-- TASK STATEMENT --
Reproduce the rows below in full, swapping every occurrence of "GUI agent" for "desktop assistant" and leaving all other text unchanged.

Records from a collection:

┌──

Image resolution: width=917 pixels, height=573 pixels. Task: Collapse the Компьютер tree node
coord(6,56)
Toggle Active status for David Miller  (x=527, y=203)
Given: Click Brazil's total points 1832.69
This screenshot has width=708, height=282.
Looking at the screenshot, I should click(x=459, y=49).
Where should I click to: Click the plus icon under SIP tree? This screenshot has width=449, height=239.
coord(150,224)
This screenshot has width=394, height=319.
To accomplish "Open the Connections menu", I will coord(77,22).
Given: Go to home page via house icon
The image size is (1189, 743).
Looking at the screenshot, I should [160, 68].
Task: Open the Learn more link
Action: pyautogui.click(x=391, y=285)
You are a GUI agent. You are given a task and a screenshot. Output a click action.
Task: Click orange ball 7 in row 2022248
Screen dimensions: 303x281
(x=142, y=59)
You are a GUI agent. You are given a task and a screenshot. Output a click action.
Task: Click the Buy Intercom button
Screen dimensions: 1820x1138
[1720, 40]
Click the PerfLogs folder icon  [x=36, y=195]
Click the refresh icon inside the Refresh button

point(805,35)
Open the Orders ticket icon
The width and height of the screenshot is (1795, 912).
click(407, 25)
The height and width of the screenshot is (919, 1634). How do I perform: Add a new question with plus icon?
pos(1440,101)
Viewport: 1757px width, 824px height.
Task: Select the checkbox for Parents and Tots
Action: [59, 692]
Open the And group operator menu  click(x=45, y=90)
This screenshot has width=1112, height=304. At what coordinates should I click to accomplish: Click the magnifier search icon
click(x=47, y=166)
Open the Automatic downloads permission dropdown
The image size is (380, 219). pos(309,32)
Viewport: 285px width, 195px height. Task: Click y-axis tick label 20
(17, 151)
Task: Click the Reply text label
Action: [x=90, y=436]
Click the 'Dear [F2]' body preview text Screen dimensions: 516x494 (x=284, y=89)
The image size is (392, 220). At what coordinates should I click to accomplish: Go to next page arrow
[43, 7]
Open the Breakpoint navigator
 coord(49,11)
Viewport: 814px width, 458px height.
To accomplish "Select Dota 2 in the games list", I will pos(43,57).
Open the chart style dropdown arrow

└──

-- WRITTEN SOLUTION --
Image resolution: width=917 pixels, height=573 pixels. Task: Collapse the Компьютер tree node
coord(6,56)
Toggle Active status for David Miller  (x=527, y=203)
Given: Click Brazil's total points 1832.69
This screenshot has width=708, height=282.
Looking at the screenshot, I should click(x=459, y=49).
Where should I click to: Click the plus icon under SIP tree? This screenshot has width=449, height=239.
coord(150,224)
This screenshot has width=394, height=319.
To accomplish "Open the Connections menu", I will coord(77,22).
Given: Go to home page via house icon
The image size is (1189, 743).
Looking at the screenshot, I should [160, 68].
Task: Open the Learn more link
Action: pyautogui.click(x=391, y=285)
You are a desktop assistant. You are given a task and a screenshot. Output a click action.
Task: Click orange ball 7 in row 2022248
Screen dimensions: 303x281
(x=142, y=59)
You are a desktop assistant. You are given a task and a screenshot. Output a click action.
Task: Click the Buy Intercom button
Screen dimensions: 1820x1138
[1720, 40]
Click the PerfLogs folder icon  [x=36, y=195]
Click the refresh icon inside the Refresh button

point(805,35)
Open the Orders ticket icon
The width and height of the screenshot is (1795, 912).
click(407, 25)
The height and width of the screenshot is (919, 1634). How do I perform: Add a new question with plus icon?
pos(1440,101)
Viewport: 1757px width, 824px height.
Task: Select the checkbox for Parents and Tots
Action: [59, 692]
Open the And group operator menu  click(x=45, y=90)
This screenshot has width=1112, height=304. At what coordinates should I click to accomplish: Click the magnifier search icon
click(x=47, y=166)
Open the Automatic downloads permission dropdown
The image size is (380, 219). pos(309,32)
Viewport: 285px width, 195px height. Task: Click y-axis tick label 20
(17, 151)
Task: Click the Reply text label
Action: [x=90, y=436]
Click the 'Dear [F2]' body preview text Screen dimensions: 516x494 (x=284, y=89)
The image size is (392, 220). At what coordinates should I click to accomplish: Go to next page arrow
[43, 7]
Open the Breakpoint navigator
 coord(49,11)
Viewport: 814px width, 458px height.
To accomplish "Select Dota 2 in the games list", I will pos(43,57).
Open the chart style dropdown arrow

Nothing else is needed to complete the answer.